À medida que as investigações avançam, o papel de Lula na organização
criminosa do Petrolão fica cada vez mais evidente para a
Procuradoria-Geral da República. No mensalão, o petista recorreu ao
mantra do “eu não sabia” para se dizer alheio ao que acontecia ao seu
redor. Agora, está claro que aquele era um apêndice do esquema de maior
capilaridade, desvendado pela Lava Jato. Ao dizer que o Petrolão não
poderia ter funcionado sem a participação decisiva de Lula, Janot uniu o
petista a dezenas de deputados e senadores que figuram na investigação
conhecida como “quadrilhão”, destinada a apurar o funcionamento da
engrenagem que desviou recursos da Petrobras. Em seu despacho, o
procurador-geral escreveu: “Embora afastado formalmente do governo, Lula
mantém o controle das decisões mais relevantes, inclusive no que
concerne às articulações espúrias para influenciar o andamento da Lava
Jato, à sua nomeação ao primeiro escalão, à articulação do PT com o
PMDB.” E continuou em outro trecho: “Já no âmbito dos membros do PT, os
novos elementos probatórios indicam uma atuação da organização criminosa
de forma verticalizada, com um alcance bem mais amplo do que se imagina
no início e com uma enorme concentração de poder nos chefes da
organização”.
Outra frente de problemas para o morubixaba
petista é a investigação sobre o sítio Santa Bárbara, em Atibaia, no
interior de São Paulo. Há fortes indícios de que as construtoras
Odebrecht e OAS pagaram pela reforma com dinheiro desviado da Petrobras,
configurando, nesse caso, crime de corrupção. O terreno está em nome de
dois sócios de Fábio Luís Lula da Silva, o Lulinha, filho mais velho do
Lula. Há uma série de indicativos de que o verdadeiro dono seja o
ex-presidente. Conforme apurou ISTOÉ, a confirmação poderá vir da
delação premiada do executivo da Odebrecht, Alexandrino Alencar. No
roteiro da delação, Alexandrino prometeu entregar detalhes e provas que
incriminariam Lula. A expectativa é que os executivos da OAS também
colaborem sobre o mesmo tema.
Assim como o sítio de Atibaia, a
força-tarefa da Lava-Jato no Paraná analisa denúncia feita pelo
Ministério Público de São Paulo contra Lula no que concerne ao tríplex
no Guarujá. Os promotores acusam o petista de lavagem de dinheiro e
falsidade ideológica. Para a MP, a família Lula era a proprietária, de
fato, do imóvel. No papel, o apartamento pertence à empreiteira OAS,
envolvida no Petrolão. O MP desmontou os argumentos do ex-presidente de
que teria apenas uma cota de outra unidade no prédio. Entre as provas
apresentadas pelos promotores estão relatos de funcionários e
ex-moradores que confirmam que a ex-primeira-dama Marisa Letícia, Lula e
um dos filhos do casal vistoriaram as reformas do imóvel. Obras que
custaram mais de R$ 700 mil. Pagas pela OAS e feitas ao gosto da família
Lula. Chamou a atenção das autoridades que uma das visitas ao
apartamento foi acompanhada pelo presidente da OAS, Leo Pinheiro. O
executivo chegou a ser preso no Petrolão e negocia acordo de delação
premiada. O caso estava sob a responsabilidade da juíza Maria Priscilla
Ernandes, da 4ª Vara Criminal de São Paulo, mas na semana passada, o
inquérito foi remetido ao juiz Moro, incluindo o pedido de prisão
preventiva contra Lula formulado pelo MP paulista.

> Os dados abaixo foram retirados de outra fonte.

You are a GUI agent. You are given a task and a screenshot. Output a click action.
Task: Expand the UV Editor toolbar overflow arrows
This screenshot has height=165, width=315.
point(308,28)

Um pedido como este nas mãos do ágil juiz Sérgio Moro era tudo o que o Dilma e Lula tentaram evitar a todo custo. A ponto de ensejar sobre eles uma possível investigação pelo crime de tentativa de obstrução do trabalho da Justiça. A linha de investigação leva em consideração o ato de nomeação do ex-presidente para a Casa Civil, iniciativa cujo único propósito foi o de livrar o petista da competência do juiz de Curitiba. Foi um duplo tiro no pé. Agora, além de Lula ser alvo de um pedido de investigação por tentar atrapalhar o trabalho da Justiça, crime tipificado na Constituição no inciso 5 do artigo 6º da Lei 1.079/1950, o destino político do ex-presidente está definitivamente nas mãos do seu principal algoz.